'''

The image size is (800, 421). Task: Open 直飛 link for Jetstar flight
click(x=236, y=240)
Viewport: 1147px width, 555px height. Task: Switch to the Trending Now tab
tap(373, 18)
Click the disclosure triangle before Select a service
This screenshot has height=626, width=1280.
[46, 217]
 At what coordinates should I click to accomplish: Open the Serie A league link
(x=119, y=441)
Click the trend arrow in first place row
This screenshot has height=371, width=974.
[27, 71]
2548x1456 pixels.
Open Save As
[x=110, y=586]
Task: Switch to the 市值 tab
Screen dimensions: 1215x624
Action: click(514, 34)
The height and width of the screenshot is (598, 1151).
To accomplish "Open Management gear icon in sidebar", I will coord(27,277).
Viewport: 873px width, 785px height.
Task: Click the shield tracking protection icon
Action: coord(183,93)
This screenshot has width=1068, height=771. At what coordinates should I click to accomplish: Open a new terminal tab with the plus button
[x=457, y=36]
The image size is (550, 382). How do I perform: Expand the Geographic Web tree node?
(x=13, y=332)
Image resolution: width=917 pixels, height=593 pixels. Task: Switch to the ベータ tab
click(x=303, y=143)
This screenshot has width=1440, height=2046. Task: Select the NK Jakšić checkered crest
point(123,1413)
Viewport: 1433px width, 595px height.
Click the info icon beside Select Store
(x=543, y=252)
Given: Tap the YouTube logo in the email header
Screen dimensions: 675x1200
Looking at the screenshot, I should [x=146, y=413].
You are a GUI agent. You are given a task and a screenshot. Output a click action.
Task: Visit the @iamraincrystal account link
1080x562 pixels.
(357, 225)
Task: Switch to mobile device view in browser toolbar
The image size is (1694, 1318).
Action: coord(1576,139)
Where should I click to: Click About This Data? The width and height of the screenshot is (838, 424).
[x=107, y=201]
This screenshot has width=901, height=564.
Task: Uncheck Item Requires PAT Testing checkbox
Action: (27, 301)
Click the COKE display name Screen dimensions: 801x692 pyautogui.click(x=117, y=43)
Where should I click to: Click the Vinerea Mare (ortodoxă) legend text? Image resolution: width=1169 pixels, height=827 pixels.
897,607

'''

Identify every line in the material above that contains the string "width" and copy each of those lines in full.

- SOLUTION FOR THIS TASK:
Viewport: 1147px width, 555px height. Task: Switch to the Trending Now tab
This screenshot has height=626, width=1280.
This screenshot has height=371, width=974.
The height and width of the screenshot is (598, 1151).
Viewport: 873px width, 785px height.
This screenshot has width=1068, height=771. At what coordinates should I click to accomplish: Open a new terminal tab with the plus button
Image resolution: width=917 pixels, height=593 pixels. Task: Switch to the ベータ tab
This screenshot has width=1440, height=2046. Task: Select the NK Jakšić checkered crest
Viewport: 1433px width, 595px height.
Where should I click to: Click About This Data? The width and height of the screenshot is (838, 424).
This screenshot has width=901, height=564.
Where should I click to: Click the Vinerea Mare (ortodoxă) legend text? Image resolution: width=1169 pixels, height=827 pixels.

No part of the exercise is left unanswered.